Андрей Кураев высказывал свое мнение о романе Булгакова Владимиру Бортко. Умный, независимый режиссер, снимавший телесериал по «Мастеру», прислушивался, называл советы ценными. Богослов натаскивал Маргариту (Анну Ковальчук) и Мастера (А. Галибина). Вместе с тем протодьякон Кураев роман разоблачает безжалостно, развенчивает безбожно.

— Во второй полной рукописной редакции романа (1938 год) поясняется, что Маргарита — это реинкарнация хозяйки Варфоломеевской ночи, французской королевы Марго.

— Маргарита — не Муза. Она лишь слушает уже написанный роман. В жизни Мастера она появляется, когда роман уже почти закончен.

— Нет, эта «черная королева» не сможет вдохновить Мастера на новые творения… Призрак Мастера завещал Ивану Бездомному продолжить роман «о нем». Но призрак Маргариты поцеловал юношу — и профессор Понырев (Иван Бездомный) так ничего и не написал (хотя Маргарита и уверяла его, что она знает его будущее и там все будет хорошо). Ничего не напишет и зацелованный Маргаритой призрак Мастера.

Прочтя черновые варианты, отлученный от церкви расстрига-протодьякон заключает: «Пожалуй, со времен Баркова такой порнографии в русской литературе не было...»

Дмитрия Быкова едва ли в этом смысле смутили черновые варианты. Он пошел дальше: эротические сцены — для дурного вкуса Сталина. И вообще роман от первой до последней страницы написан для одного читателя, для Иосифа Виссарионовича. Сталин 20 раз смотрел «Турбиных», Булгакова ценил, после самоубийства Маяковского, узнав, что к самоубийству близок и Михаил Афанасьевич, вождь позвонил. Спросил, правда ли, что ему работать не дают? А вы позвоните, говорит, им завтра утром, может, они вас послушают? 

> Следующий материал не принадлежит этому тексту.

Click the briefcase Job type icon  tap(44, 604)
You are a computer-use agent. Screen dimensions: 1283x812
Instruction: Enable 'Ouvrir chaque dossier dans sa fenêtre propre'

Дмитрий Быков настойчиво убеждает, что до «Мастера и Маргариты» слово «мастер» не встречается ни в одном произведении Булгакова. Откуда оно взялось? Быков напоминает о еще одном звонке Сталина — Пастернаку. Случился он после ареста Мандельштама за стихи «Мы живем под собою не чуя страны». Пастернак хлопотал перед вождем. И вождь позвонил. Спросил: «Мандельштам — мастер?» Пастернак растерялся, замялся, стал говорить, что нельзя арестовывать ни за какие стихи вообще…

В статье «Три соблазна Михаила Булгакова», написанной в год, когда Булгакову исполнилось 111 лет (дата у оккультистов мистическая), Быков отважился упрекнуть Михаила Афанасьевича в написании пьесы «Батум», восхваляющей Сталина. «Да что говорить о Булгакове, — восклицает Д. Быков, — если Мандельштам, «усыхающий довесок прежде вынутых хлебов», человек, осознавший себя изгоем и обретший новую гордость в этом осознании, в тридцать седьмом после всех «Воронежских тетрадей» все-таки написал «Оду»!»

Годы спустя Дмитрий Львович разошелся: «Я же говорю: роман написан для узколобого читателя с примитивными взглядами, с теологическим образованием… Эта книга о том, что зло может быть полезно, книга оправдывает Сталина. И более гнусной задачи не было». А мы-то радовались: рукописи не горят. Зря, выходит?